▶ [Direction]: Restate the part of the data that opens with the line containing "At what coordinates" and closes at the end of the data, including the requests. Scale each coordinate in the answers by 0.25, round to whole numbers with halves going up, and return only that part, leaving out the pictures.

◆ ◆ ◆ ◆ ◆

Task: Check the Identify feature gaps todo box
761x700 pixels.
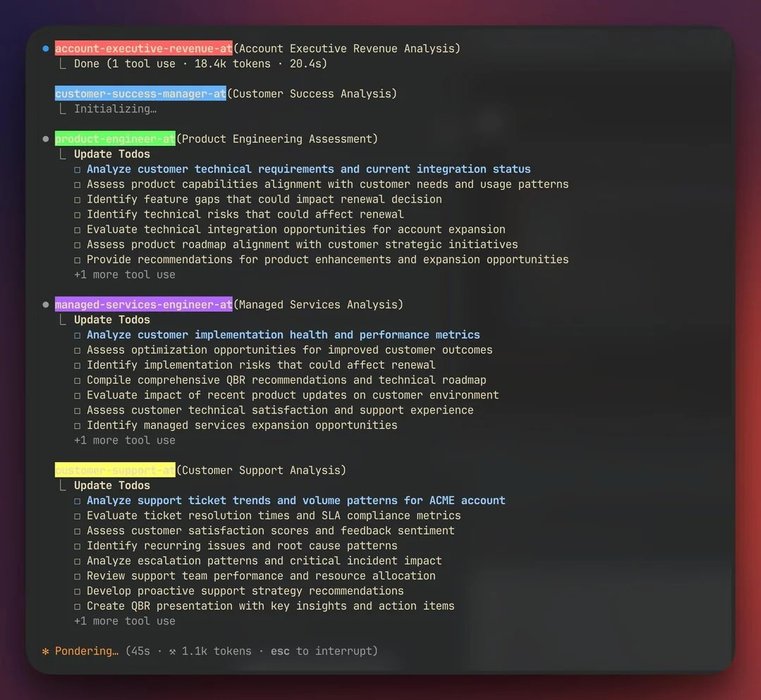Action: click(77, 200)
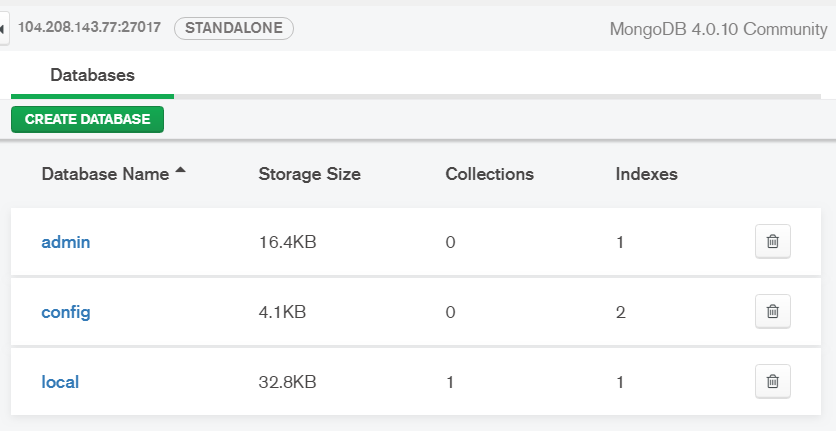This screenshot has height=431, width=836.
Task: Sort by Indexes column header
Action: [646, 174]
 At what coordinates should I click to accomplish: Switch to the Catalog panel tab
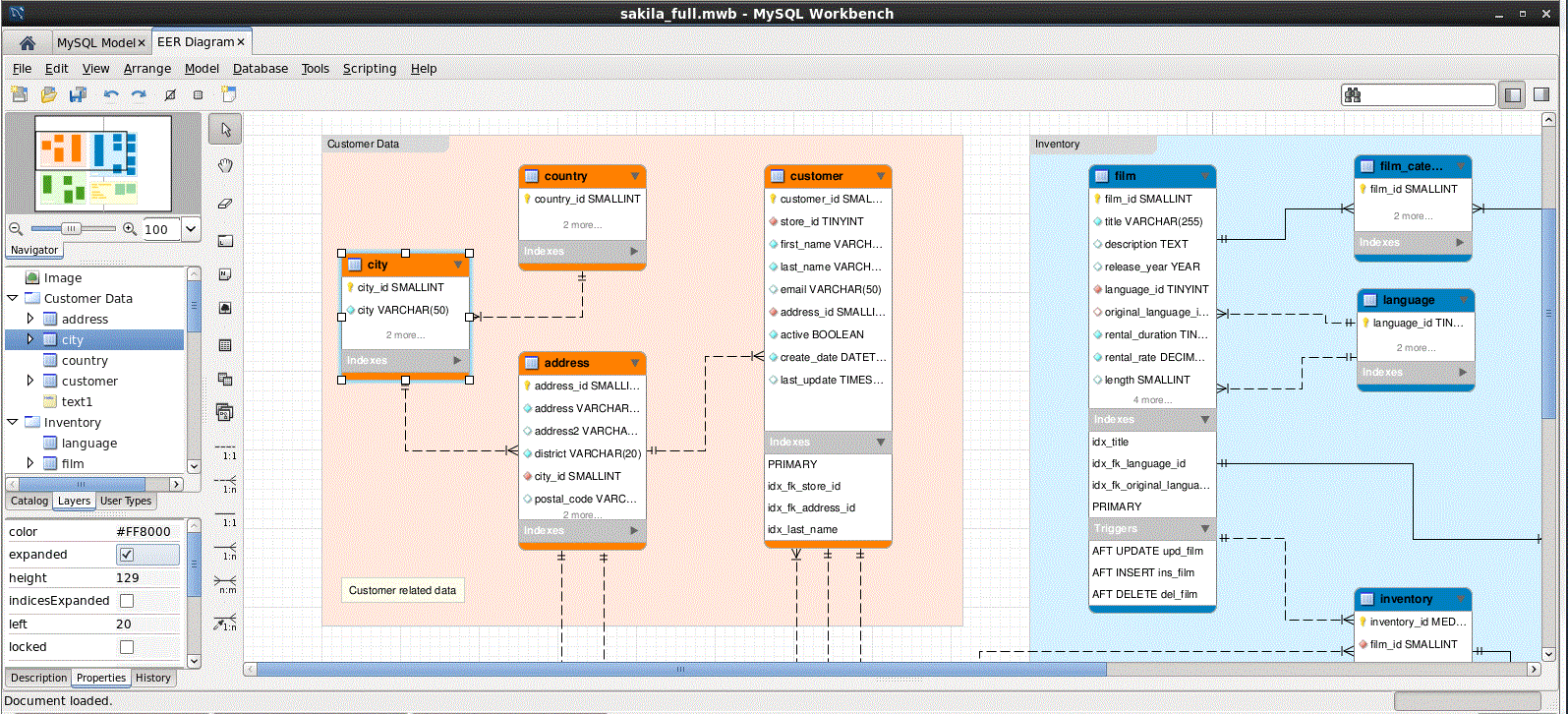(x=29, y=501)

◆ ◆ ◆ ◆ ◆

▶ [Answer to the task]:
 At what coordinates should I click to accomplish: Switch to the Catalog panel tab
(x=7, y=125)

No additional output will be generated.